Save hospitals from NHIF debt burden

Tuesday, February 27th, 2024 00:30 | By
NHIF Building in Nairobi. PHOTO/Print
NHIF Building in Nairobi. PHOTO/Print

Reforms initiated by President William Ruto’s administration will play a significant role in shaping his legacy.

If he succeeds, he will be remembered as a leader who came up with ideas that positively transformed the lives of Kenyans.

Though the reforms, which propose the establishment of a new fund pooled from workers’ salaries, have been criticized for lack of inclusion and haphazard implementation, Ruto has vowed to proceed with his Universal Health Coverage (UHC) plan.

But will it succeed where earlier attempts to provide affordable healthcare for citizens have been elusive?
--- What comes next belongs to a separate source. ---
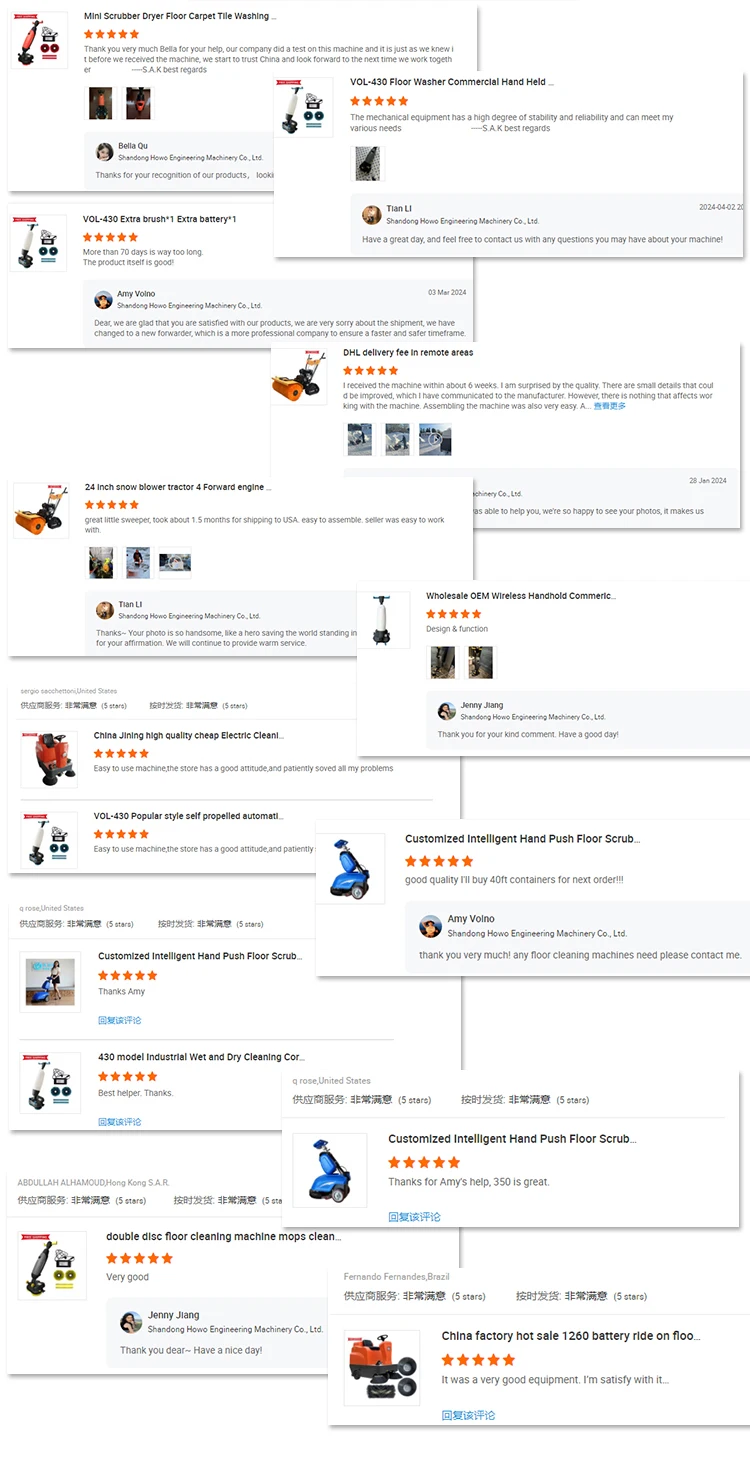
Task: Open China Jining Electric Cleaning product title
Action: pyautogui.click(x=187, y=735)
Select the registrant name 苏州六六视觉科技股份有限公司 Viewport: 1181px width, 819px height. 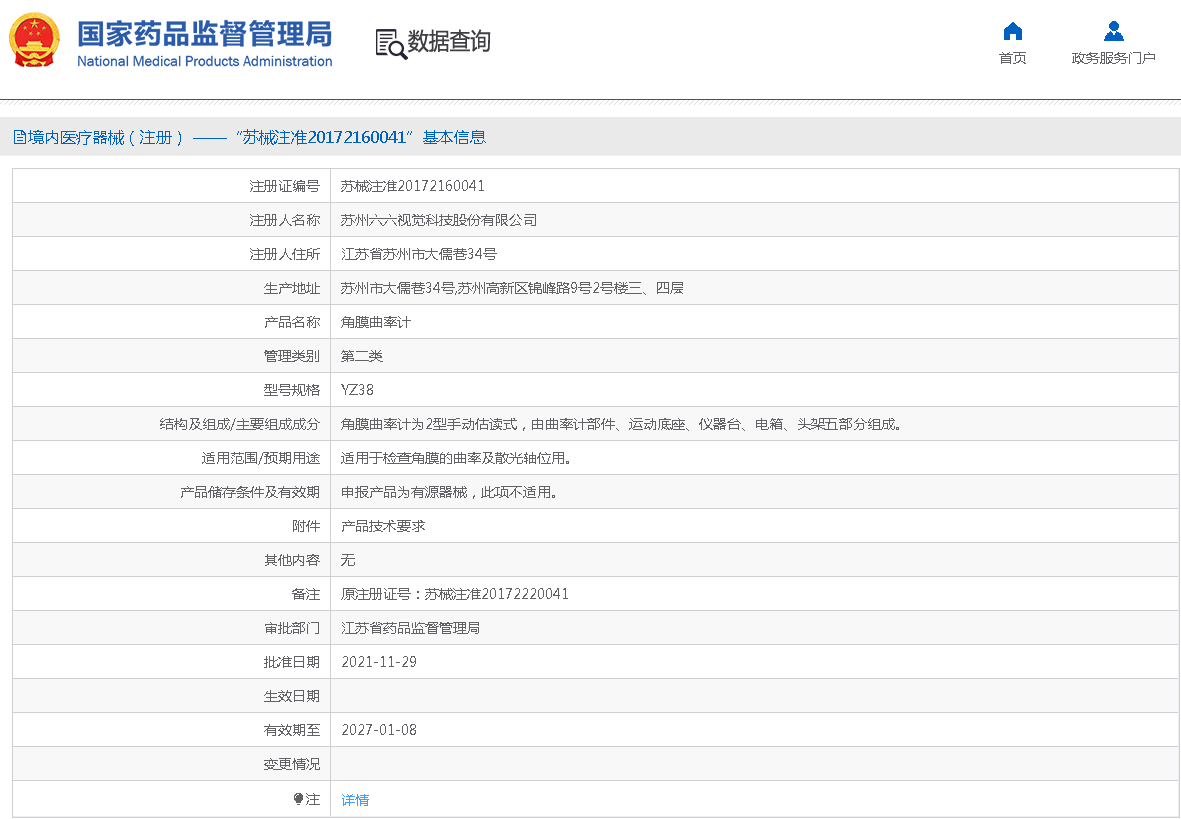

Former presidents Mwai Kibaki and Uhuru Kenyatta made bold attempts to implement affordable healthcare but failed, with the most recent being four years ago when the government piloted UHC in Kisumu, Nyeri, and Isiolo and Machakos counties.

The pilot came with challenges, making the counties fall short in achieving their goals.

But even as the President soldiers on with his healthcare plans, emerging reports from hospitals, both public and private are not encouraging, to say the least.

The National Health Insurance Fund (NHIF), whose existence is scheduled to expire by the end of the year to pave the way for the Social Health Insurance Fund (SHIF), owes hospitals in the country a cumulative Sh32 billion that has left them swamped in debts while operating on shoestring budgets.

Kenyatta National Hospital (KNH) alone, which plays a crucial role in major emergency and referral cases, is owed a whopping Sh1.6 billion.

As in the words of the chairman of the Rural Private Hospitals Association of Kenya (RUPHA) Brian Lishenga, health facilities in the country are on their deathbeds.

Whereas the situation in health facilities is dire and calls for urgent remedial measures, the government seems to have decided to turn a blind eye while pretending to be busy implementing the so-called health reforms.

This is as the National Treasury and NHIF engage in a blame game. The national health insurer blames the Treasury for delaying the release of funds, as the latter claims to have disbursed all the funds.

We ask authorities to protect hospitals from closing down due to failure by NHIF to pay them.